ANSYS CFX and Fluent 18.0 were employed for the CFPD simulations. A Virtual Human (VH v1.0) was created to restore the realistic drug inhalation scenario. Three human upper airways were selected for the inter-subject variability study to validate the general feasibility of the targeted drug delivery method. Each human upper airway configuration contains an oral cavity, pharynx, larynx, and the same tracheobronchial tree. Inlet centers are all located at (x,y,z)=(0,0,0), and the gravity is along the positive x-direction. Realistic physical properties of pulmonary drug particles treating lung cancers were employed. Specifically, the particle diameter d_p is from 1 to 5 micron, and the particle density ρ_p is 1000 kg/m³. The inhalation flow rate Q_in varies from 2 to 10 L/min. The Euler-Lagrange scheme enhanced by in-house C programs was employed to simulate airflow and drug particle transport and deposition.

4. Results and Discussion

An experimental validated CFPD model was used to simulate drug particle transport and deposition in the three subject-specific human upper airway models with different geometric and operational parameters. These parameters include nozzle diameter, drug releasing velocity, drug releasing angle, EC-like inhaler position, and angle to oral cavity centerline, and breathing patterns. The general feasibility of the deeper lung tumor targeting methodology was validated. The optimal geometric and operational parameters for the new inhaler design were also determined to achieve the most effective targeting performance. A “drug particle release map” was generated for each case to correlate specific targeting site with a specific drug release position by a “backtracking” strategy. Specifically, the drug particle release maps were generated by backtracking the drug trajectories to link their release positions with their deposition locations using the high-resolution data provided by CFPD simulations. It can be observed from the parametric analyses that lower inhalation flow rate is preferred to guarantee the more regulated laminar flow regimes, which is easier for doctors to direct the air-drug streams to a specific site with minimum disturbance by the airflow fluctuation. Furthermore, the high morphological complexity of the human respiratory tract will generate more airflow fluctuation, thereby reducing the drug targeting effectiveness.

5. Summary

This study validated the general feasibility of the “controlled air-drug stream” method to target lung tumors by confirming the significant improvement of drug delivery efficiency at specific sites of lesions.
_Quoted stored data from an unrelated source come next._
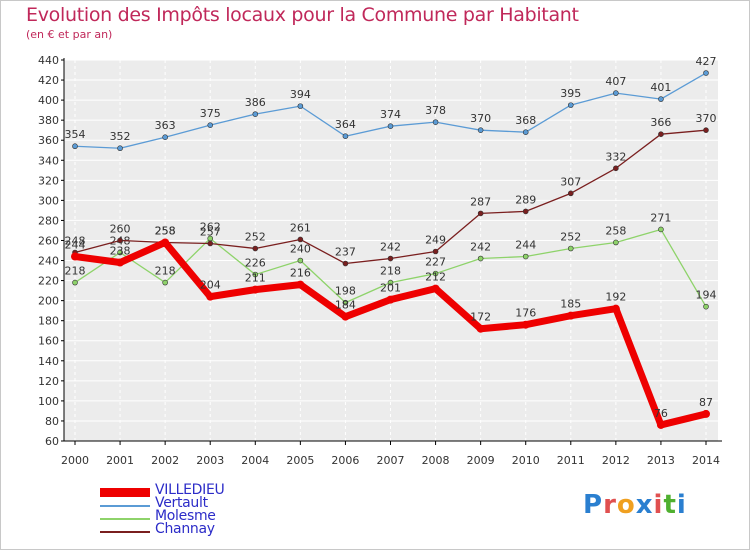  Describe the element at coordinates (48, 220) in the screenshot. I see `y-tick-label: 280` at that location.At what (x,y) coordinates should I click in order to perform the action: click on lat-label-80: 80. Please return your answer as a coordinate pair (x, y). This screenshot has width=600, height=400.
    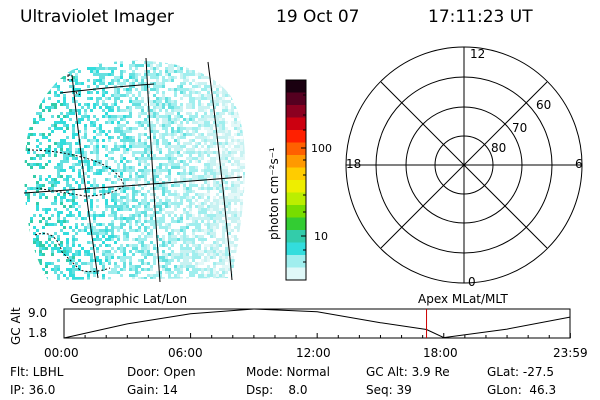
    Looking at the image, I should click on (498, 148). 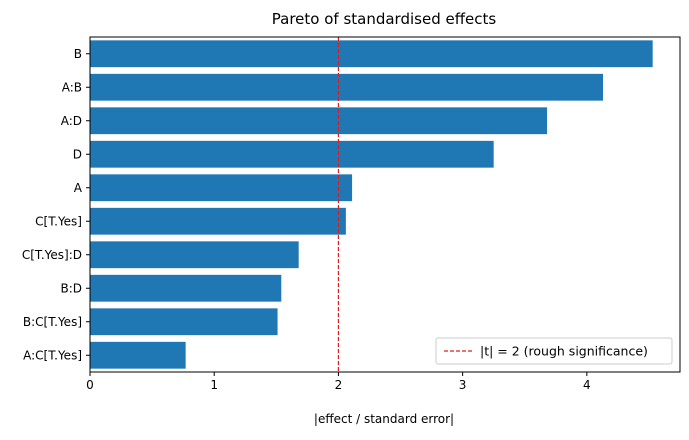 I want to click on y-tick-label-0: B, so click(x=78, y=54).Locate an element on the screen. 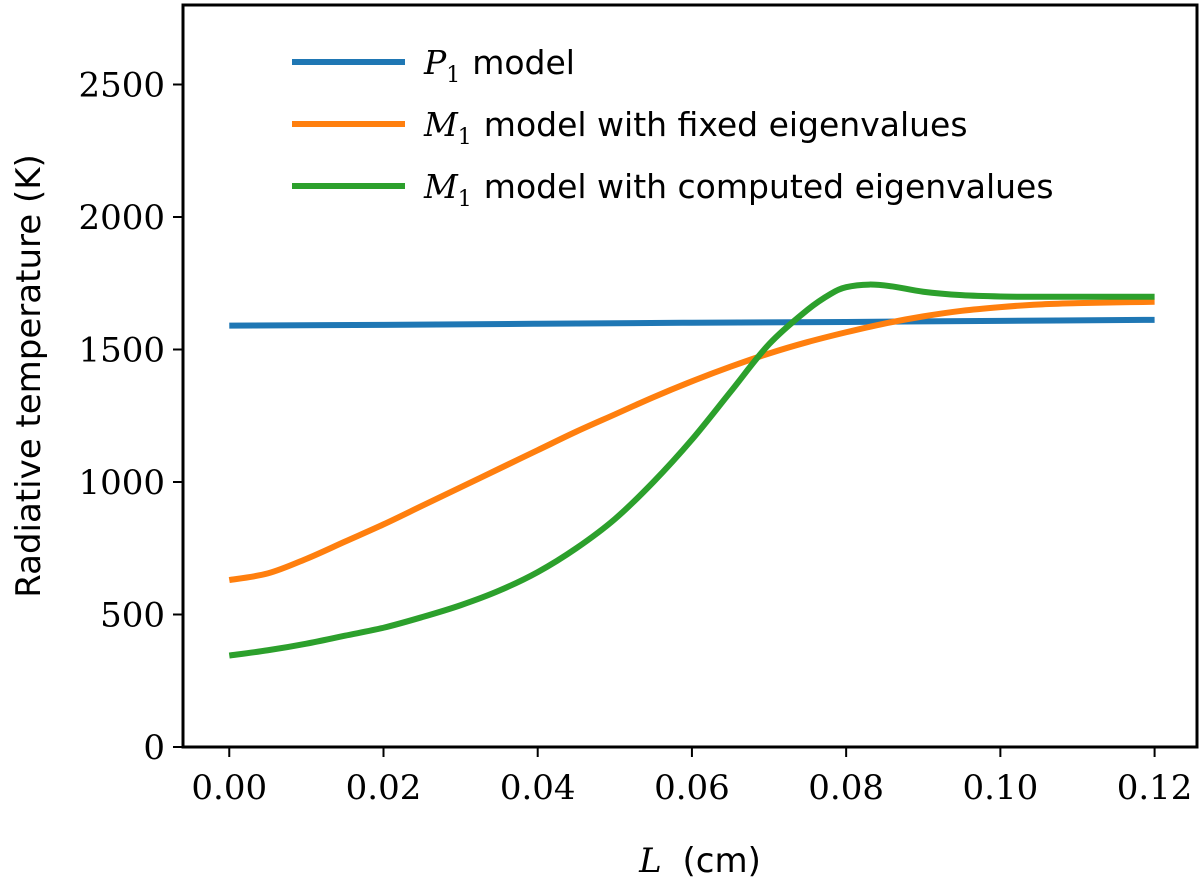 This screenshot has height=896, width=1200. legend-symbol-m1-fixed: M is located at coordinates (441, 124).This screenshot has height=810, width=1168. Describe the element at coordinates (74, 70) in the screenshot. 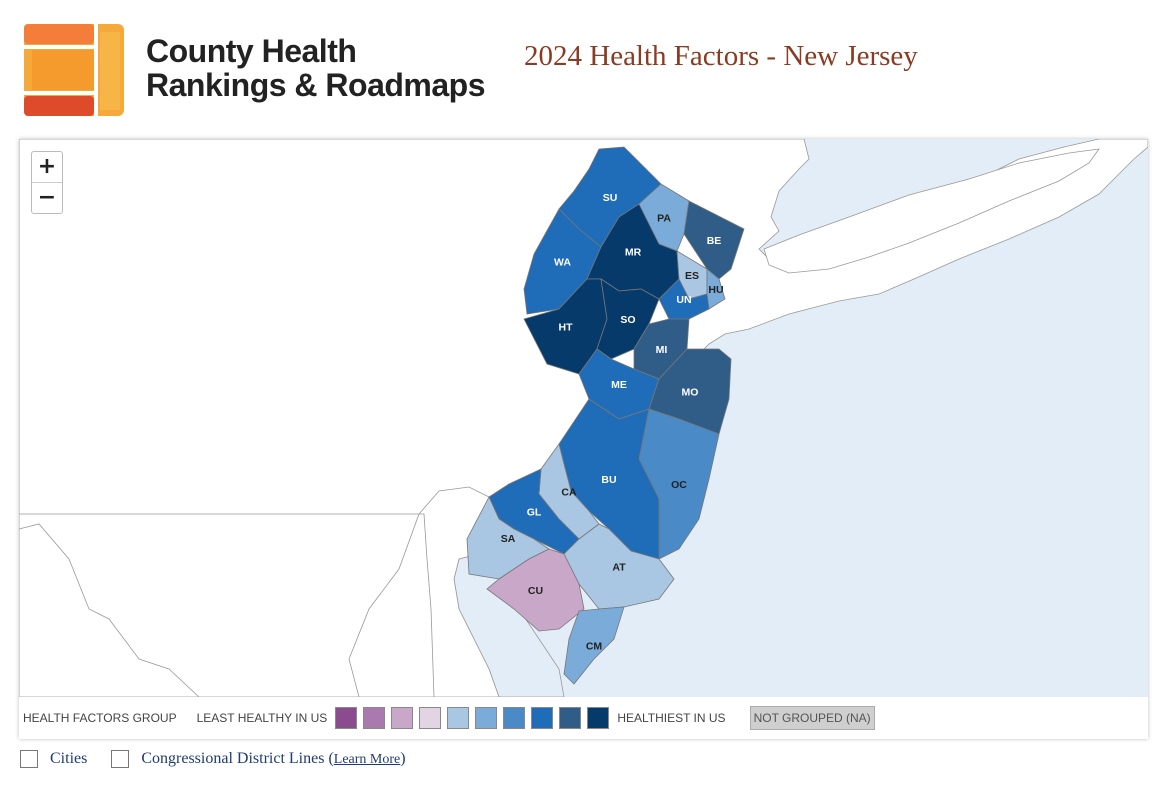

I see `county-health-rankings-logo` at that location. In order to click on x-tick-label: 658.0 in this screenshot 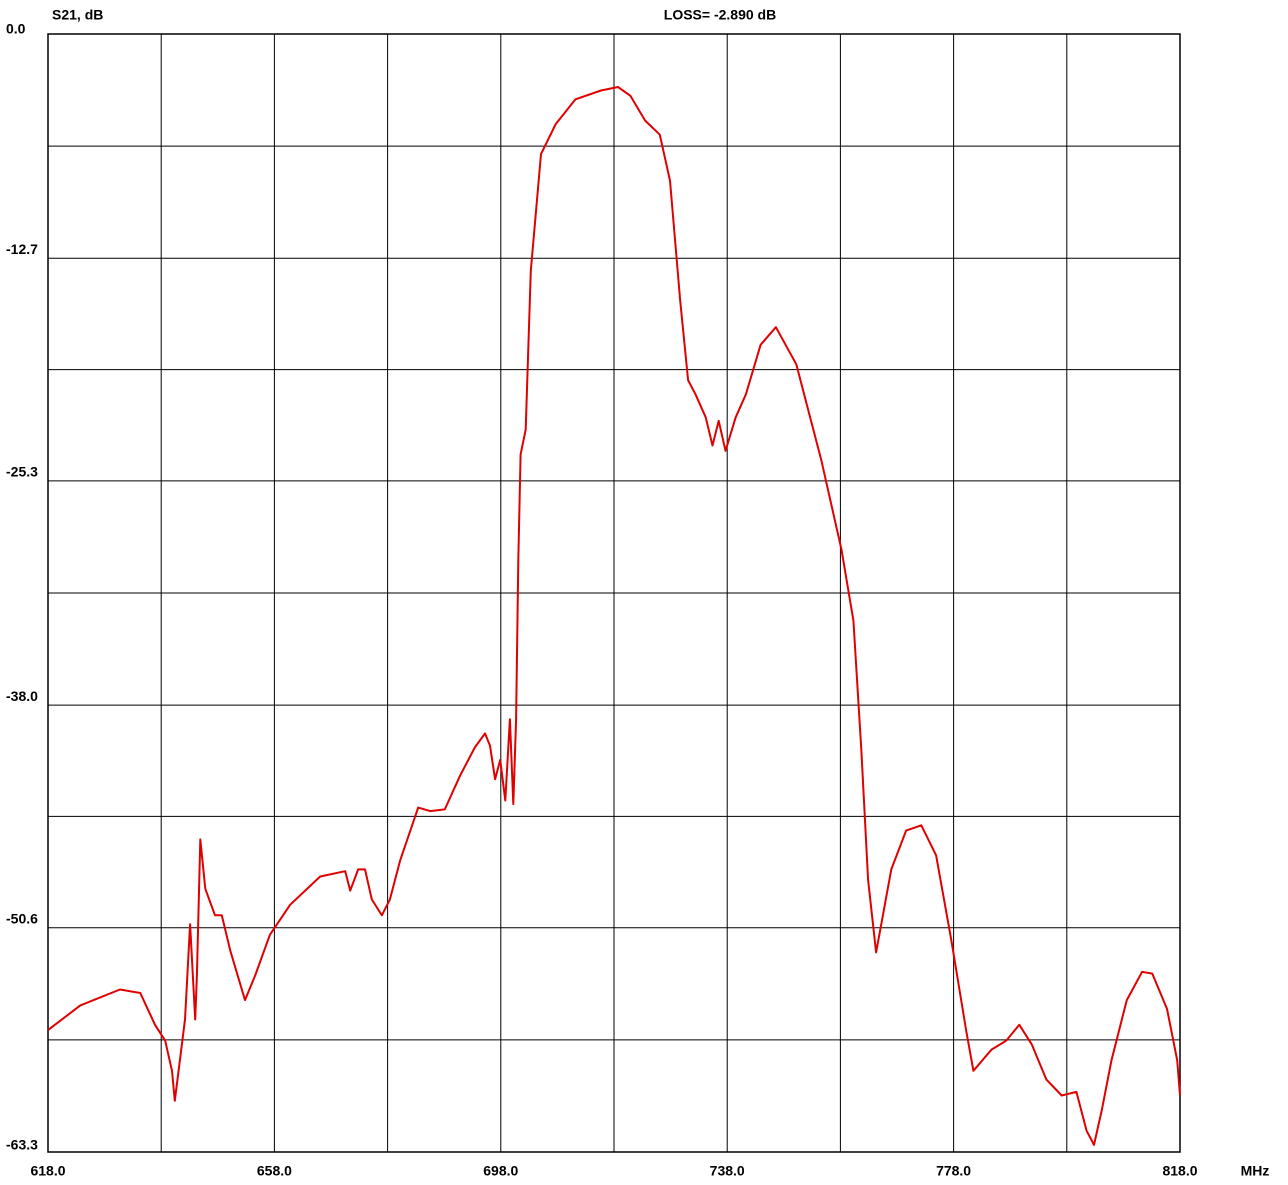, I will do `click(274, 1171)`.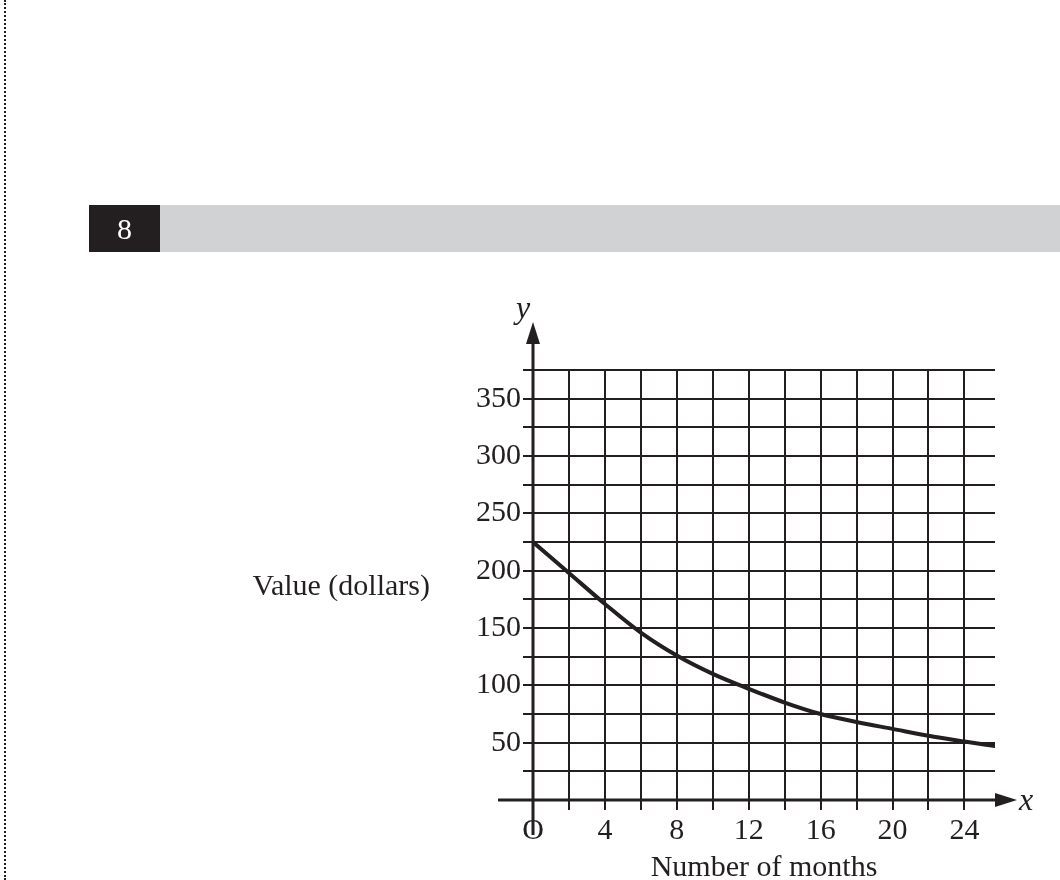 Image resolution: width=1060 pixels, height=880 pixels. What do you see at coordinates (574, 228) in the screenshot?
I see `heading-strip: 8` at bounding box center [574, 228].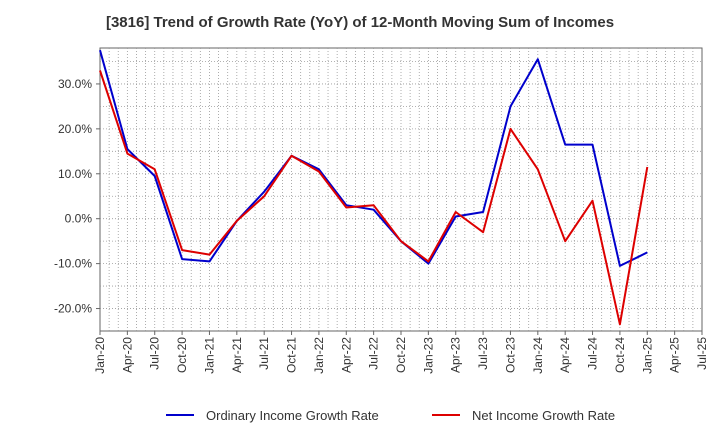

Furthermore, the simulation process paves the way of a new protocol to seek personalized lung cancer treatment on a patient-specific level aided by CFPD simulations. Improved drug delivery will reduce unexpected side-effects and overall health care costs. The proposed research will provide non-invasive high-resolution data for patient-specific drug transport and deposition, a critical step towards translational work needed to maximize the efficiency of animal studies, to develop animal-to-human transfer functions, and to test development in clinical trials. This work is expected to support wider applications for creating new targeting strategies using EC product designs as the next-generation drug delivery device in combating a broad range of lung and systemic diseases.

6. Acknowledgements

The authors are grateful for the financial support by NIH (No. P20GM103648), and the use of ANSYS Software (ANSYS Inc., Canonsburg, PA) as part of the OSU-ANSYS Academic Partnership.